My earlier non-electronic model and its patent, below.
What was revealed, on this very blog more than four years ago, is that the story goes much deeper than Mehano and the Barbie typewriter. What became the Barbie was first produced in 1988 by Mehano Društvo s Ograničenom Odgovornošću, Izola, and designed by Marko Piasni, Giudo Pezzolato, Andrej Pisani, Joze Brezec, Franc Branko Cerkrenik and Andrej Mahnic. Later a close business relationship between Mehano and the Elite Industrial Group in Shenzhen, China, developed. This resulted in, among other things, Elite producing an “adult” form of the Barbie as the Olympia Traveller C (later seen as the Royal Scrittore II).
When I posted on this link between the Barbie and China, it was none other than Georg Sommeregger who commented about his own pages on the Barbie, which can be seen here and here. Some of Georg's images have been used in a detailed look at the cipher capacity of the Mehano toy typewriters, written by Paul Reuvers and Marc Simons of the Crypto Museum in The Netherlands and titled "Mehano Typewriter: Toy typewriter with built-in encryption". See in particular "Barbie Typewriter: Alphabet substitution cipher".
In June last year, Reuvers and Simons wrote, "It is little known that all electronic variants have a hidden built-in cryptographic capability that allows secret writing ... Whilst the earlier models were all made at the Mehano factory in Slovenia, the latest one [E-118] is assembled in China.
Georg Sommeregger's image of the E-115
"The original version [E-115] ... was capable of encoding and decoding secret messages, using one of four built-in cipher modes.

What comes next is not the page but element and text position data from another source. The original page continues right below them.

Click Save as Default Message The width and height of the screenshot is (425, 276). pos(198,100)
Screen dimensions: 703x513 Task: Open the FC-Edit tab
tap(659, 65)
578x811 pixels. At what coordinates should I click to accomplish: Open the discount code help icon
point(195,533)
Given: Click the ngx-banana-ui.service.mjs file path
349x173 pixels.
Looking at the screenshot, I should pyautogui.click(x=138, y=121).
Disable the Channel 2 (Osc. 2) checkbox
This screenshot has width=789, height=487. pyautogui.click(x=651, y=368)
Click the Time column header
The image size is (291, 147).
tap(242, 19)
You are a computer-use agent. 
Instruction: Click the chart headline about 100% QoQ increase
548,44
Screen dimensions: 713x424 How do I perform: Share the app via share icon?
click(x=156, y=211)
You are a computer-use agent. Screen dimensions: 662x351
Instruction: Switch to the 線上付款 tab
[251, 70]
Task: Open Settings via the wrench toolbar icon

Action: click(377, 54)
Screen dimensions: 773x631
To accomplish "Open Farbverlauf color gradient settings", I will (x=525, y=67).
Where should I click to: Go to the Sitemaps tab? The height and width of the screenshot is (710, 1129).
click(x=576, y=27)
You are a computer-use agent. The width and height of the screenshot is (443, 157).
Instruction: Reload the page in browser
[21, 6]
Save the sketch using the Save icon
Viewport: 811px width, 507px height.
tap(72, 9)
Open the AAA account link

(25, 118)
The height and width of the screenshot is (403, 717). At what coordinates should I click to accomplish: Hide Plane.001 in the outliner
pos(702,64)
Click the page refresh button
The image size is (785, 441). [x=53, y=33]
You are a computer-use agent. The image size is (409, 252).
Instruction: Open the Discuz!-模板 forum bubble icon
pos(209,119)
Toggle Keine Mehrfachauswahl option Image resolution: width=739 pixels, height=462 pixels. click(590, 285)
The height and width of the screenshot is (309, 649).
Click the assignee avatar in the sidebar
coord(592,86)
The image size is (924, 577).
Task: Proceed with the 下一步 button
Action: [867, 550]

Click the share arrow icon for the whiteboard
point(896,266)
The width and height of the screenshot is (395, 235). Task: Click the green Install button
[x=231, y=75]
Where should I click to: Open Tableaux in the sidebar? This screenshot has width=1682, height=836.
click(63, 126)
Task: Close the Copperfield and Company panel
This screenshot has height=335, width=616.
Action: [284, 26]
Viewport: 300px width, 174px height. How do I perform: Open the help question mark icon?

These modes were activated by entering a special key sequence on the keyboard, and was explained only in the original documentation. When the E-115 was adopted by Mattel as an addition to the Barbie product line, it was aimed mainly at girls with a minimum age of five years. For this reason the product was given a pink-and-purple case and the Barbie logo and images were printed on the body. As it was probably thought that secret writing would not appeal to girls, the coding-decoding facilities were omitted from the manual. Nevertheless, these facilities can still be accessed if you know how to activate them." (Encryption is not available on the earlier mechanical typewriters.)

1 comment:

Richard P said...

A secret capacity for secret writing — how much more cryptic can you get? Love the word "pinkwashed."